Ecstatic birth should be another stage of motherhood, a sexual stage, alongside the sexual pleasures of pregnancy and breastfeeding. I like to think that there was a time when we always gave birth with pleasure, before the biblical and patriarchal curse fell upon us.

Sarri Wilde is a woman whose experience of motherhood has opened the doors to her liberated, unbridled relationship with sexuality. She is a gentle and tender woman, whose intense conversation and immediate closeness is striking. She is one of those few happy women who gave birth, not in pain, but with infinite pleasure. It all caught her by surprise and changed her life along the way.

She lives in Valencia, and devotes herself to developing, exploring (and exploding!) spaces with cultural and artistic activities. She has a son and a daughter. We met through a shared friend who gave me her my contact details as soon as she heard that orgasmic birth was one of the themes I wanted to tackle in this book. It was the first interview that I did, and it’s with her that I want to begin this journey.

In a horchatería, in Ruzafa, Valencia, on a proverbially hot summer’s day in 2013, we began to talk about parenting and feminism:

SARRI: When I got pregnant, I was conscious of the importance of extended breastfeeding. I read that in order to lactate successfully, the childbirth experience had to be good. So I began to make preparations to ensure the birth was as respectful as possible. It was all for the sake of lactation, and not for the experience of the birth itself.

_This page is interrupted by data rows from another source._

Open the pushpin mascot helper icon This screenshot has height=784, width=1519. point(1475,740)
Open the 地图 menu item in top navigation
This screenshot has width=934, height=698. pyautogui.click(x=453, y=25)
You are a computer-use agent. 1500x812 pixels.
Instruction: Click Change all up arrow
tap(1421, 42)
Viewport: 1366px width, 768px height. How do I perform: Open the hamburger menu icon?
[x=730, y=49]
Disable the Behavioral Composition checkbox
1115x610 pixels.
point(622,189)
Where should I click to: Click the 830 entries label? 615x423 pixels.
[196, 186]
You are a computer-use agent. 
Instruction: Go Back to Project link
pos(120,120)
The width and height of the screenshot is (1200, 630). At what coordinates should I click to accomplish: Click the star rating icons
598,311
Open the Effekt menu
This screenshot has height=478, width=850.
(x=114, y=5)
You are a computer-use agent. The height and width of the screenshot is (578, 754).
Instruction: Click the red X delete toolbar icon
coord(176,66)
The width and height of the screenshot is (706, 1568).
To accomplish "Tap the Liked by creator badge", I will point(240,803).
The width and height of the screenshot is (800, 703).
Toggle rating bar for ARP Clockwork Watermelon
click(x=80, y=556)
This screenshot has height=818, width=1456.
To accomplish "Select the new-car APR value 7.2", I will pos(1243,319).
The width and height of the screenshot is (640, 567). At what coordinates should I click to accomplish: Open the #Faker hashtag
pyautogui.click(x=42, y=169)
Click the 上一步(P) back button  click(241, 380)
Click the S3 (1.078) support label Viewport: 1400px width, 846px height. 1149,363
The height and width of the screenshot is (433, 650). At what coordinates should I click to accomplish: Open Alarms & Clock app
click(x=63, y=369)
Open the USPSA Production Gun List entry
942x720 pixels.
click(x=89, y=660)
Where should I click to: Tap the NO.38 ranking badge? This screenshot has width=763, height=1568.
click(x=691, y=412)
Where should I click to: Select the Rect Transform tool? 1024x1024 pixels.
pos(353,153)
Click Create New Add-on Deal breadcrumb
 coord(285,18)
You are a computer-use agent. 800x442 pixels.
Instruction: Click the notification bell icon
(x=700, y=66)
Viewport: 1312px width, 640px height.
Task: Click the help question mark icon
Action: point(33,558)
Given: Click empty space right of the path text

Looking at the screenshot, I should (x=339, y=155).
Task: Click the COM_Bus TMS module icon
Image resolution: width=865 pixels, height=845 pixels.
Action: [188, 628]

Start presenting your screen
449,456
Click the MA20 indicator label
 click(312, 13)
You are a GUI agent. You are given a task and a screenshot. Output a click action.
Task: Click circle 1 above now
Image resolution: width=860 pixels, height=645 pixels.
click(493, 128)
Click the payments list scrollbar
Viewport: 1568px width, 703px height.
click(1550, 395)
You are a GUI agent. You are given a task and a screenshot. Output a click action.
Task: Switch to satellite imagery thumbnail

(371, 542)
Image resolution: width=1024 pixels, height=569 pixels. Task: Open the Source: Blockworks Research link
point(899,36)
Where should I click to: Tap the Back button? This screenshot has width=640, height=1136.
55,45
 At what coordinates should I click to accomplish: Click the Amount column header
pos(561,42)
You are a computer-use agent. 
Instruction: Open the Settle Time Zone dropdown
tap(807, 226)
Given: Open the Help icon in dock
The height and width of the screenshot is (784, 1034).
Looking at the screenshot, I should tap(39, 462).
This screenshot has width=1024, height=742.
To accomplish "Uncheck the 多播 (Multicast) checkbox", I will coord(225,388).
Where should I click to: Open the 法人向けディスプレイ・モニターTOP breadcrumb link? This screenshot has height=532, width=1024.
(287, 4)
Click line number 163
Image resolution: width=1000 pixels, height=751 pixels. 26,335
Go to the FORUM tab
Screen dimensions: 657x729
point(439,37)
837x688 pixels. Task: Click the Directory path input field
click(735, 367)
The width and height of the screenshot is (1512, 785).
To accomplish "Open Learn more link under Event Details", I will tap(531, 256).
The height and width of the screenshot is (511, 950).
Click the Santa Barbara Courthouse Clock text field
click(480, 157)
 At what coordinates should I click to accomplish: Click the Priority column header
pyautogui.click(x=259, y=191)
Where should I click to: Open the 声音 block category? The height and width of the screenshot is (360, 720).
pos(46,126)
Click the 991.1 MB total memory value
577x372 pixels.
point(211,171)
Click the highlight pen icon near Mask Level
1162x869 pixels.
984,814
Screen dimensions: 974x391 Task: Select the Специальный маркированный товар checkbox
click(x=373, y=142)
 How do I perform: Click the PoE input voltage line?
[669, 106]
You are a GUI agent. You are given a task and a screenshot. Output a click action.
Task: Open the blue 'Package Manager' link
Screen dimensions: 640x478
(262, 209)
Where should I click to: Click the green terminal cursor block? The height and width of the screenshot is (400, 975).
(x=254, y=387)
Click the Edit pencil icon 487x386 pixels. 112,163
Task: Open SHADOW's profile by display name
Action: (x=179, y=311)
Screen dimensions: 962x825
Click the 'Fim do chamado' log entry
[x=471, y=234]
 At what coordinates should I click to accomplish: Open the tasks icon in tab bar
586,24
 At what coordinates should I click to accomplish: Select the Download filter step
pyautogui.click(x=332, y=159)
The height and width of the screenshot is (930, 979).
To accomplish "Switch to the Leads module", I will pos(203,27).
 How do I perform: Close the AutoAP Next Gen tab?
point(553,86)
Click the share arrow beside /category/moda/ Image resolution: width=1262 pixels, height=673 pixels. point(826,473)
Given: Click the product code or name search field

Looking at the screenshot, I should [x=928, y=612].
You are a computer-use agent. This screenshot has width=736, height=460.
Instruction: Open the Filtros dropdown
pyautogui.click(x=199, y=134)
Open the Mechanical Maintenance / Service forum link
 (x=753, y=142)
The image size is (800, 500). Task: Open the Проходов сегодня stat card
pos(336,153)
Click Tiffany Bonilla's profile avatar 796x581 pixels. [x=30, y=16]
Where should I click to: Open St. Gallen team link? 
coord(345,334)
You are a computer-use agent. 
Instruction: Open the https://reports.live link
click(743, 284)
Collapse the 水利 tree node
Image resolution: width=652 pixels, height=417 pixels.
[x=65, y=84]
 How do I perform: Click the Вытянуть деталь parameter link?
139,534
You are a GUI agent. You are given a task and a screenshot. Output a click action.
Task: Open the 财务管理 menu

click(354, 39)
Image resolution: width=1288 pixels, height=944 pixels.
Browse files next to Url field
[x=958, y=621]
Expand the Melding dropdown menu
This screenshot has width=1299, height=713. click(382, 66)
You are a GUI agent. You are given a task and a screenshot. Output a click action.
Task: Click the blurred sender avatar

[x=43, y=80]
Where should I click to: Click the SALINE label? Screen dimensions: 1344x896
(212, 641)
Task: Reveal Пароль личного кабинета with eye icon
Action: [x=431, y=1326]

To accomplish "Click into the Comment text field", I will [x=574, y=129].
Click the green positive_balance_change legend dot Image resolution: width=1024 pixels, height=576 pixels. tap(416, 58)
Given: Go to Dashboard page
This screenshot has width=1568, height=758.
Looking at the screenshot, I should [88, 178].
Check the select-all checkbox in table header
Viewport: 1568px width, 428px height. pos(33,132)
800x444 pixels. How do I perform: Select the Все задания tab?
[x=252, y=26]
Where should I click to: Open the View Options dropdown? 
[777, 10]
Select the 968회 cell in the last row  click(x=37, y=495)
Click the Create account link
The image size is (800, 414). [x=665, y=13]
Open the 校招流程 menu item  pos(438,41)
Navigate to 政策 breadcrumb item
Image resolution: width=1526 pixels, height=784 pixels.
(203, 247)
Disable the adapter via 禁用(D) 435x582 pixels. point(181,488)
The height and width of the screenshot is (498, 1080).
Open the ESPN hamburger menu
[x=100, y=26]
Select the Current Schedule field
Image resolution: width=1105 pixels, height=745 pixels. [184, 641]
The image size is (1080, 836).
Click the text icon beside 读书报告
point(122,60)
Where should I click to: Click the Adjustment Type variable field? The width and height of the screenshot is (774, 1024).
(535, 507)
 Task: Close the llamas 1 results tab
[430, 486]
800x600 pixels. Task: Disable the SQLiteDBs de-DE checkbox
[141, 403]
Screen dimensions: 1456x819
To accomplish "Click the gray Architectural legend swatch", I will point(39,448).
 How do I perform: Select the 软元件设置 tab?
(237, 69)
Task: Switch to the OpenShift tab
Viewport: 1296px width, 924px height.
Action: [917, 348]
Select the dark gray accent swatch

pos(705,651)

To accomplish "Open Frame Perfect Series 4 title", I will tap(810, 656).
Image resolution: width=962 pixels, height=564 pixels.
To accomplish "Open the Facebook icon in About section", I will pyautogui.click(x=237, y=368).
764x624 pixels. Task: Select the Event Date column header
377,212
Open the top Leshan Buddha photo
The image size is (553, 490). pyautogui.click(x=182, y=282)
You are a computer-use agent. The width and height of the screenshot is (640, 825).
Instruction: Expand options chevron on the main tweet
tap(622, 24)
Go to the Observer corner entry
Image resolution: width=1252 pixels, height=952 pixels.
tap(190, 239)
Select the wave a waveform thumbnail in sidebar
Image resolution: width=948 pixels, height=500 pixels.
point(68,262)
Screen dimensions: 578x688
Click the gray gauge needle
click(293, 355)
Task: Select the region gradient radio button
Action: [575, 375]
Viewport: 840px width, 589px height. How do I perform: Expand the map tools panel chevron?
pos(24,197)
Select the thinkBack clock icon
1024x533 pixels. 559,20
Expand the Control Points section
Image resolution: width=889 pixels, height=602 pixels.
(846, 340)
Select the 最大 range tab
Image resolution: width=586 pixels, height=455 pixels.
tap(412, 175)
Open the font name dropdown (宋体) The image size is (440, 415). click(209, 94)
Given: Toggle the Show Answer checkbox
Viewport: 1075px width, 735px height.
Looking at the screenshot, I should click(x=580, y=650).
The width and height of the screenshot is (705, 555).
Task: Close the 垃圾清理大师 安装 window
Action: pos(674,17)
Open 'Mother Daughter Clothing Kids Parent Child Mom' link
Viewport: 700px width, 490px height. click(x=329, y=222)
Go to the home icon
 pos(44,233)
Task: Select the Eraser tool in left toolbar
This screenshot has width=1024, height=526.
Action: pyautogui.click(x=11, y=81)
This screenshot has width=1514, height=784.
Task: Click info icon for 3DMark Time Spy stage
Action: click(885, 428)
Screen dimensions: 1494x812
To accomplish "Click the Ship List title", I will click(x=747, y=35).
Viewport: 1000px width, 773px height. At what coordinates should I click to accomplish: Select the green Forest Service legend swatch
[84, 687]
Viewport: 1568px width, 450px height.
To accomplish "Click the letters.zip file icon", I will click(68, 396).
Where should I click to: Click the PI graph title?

I went to talk to a friend who had given birth at home. I really felt like doing that, but at the same time, I was afraid. I contacted a gynaecologist who had assisted home births, and that gave me a great deal of confidence however we eventually agreed to do it in a hospital. I would call him every now and then to ask whether I had to go to the hospital already, and he would tell me not to rush it yet. That was all very good.

When we got to the hospital I had bad luck. A midwife entered while I was asleep and broke my water. She even sent my partner, Marceline’s father, Groco, away on meaningless tasks while she did it. When he came back, he was really mad at her. Plus we didn’t want to have any drip. I was exhausted and woke up to find myself already on a drip, with my water broken, and a raging Groco. We later found out that she wanted to go home early, and was eager to wrap the whole thing up. The gynaecologist I had been preparing with was also furious. Apart from this midwife, we were lucky and everything went along fine. I gave birth, inside a hospital, and very naturally.

MARIA: I’m very glad for you. Was it pleasurable?

S: That’s what I didn’t see coming. I knew nothing about this. They left me for quite a while alone with my partner, and suddenly, I felt like dancing. I didn’t know why, I only wanted to hug him and dance with him. Groco says, ‘I’ve never seen you as affectionate as you were that one time.’ I couldn’t get enough. I led him to the toilet and said: ‘If I could I would make love to you, here and now.’ I was doing this weird dance where I would bend down and rise, kind of in an “s” formation. We were laughing the whole time; it was a lot of fun. At that point, I hadn’t read anything on sexuality and childbirth - that came much later. My sexuality had always been pretty average. I would even say I wasn’t very interested in it. But my sexuality was awakened that day, while I was giving birth.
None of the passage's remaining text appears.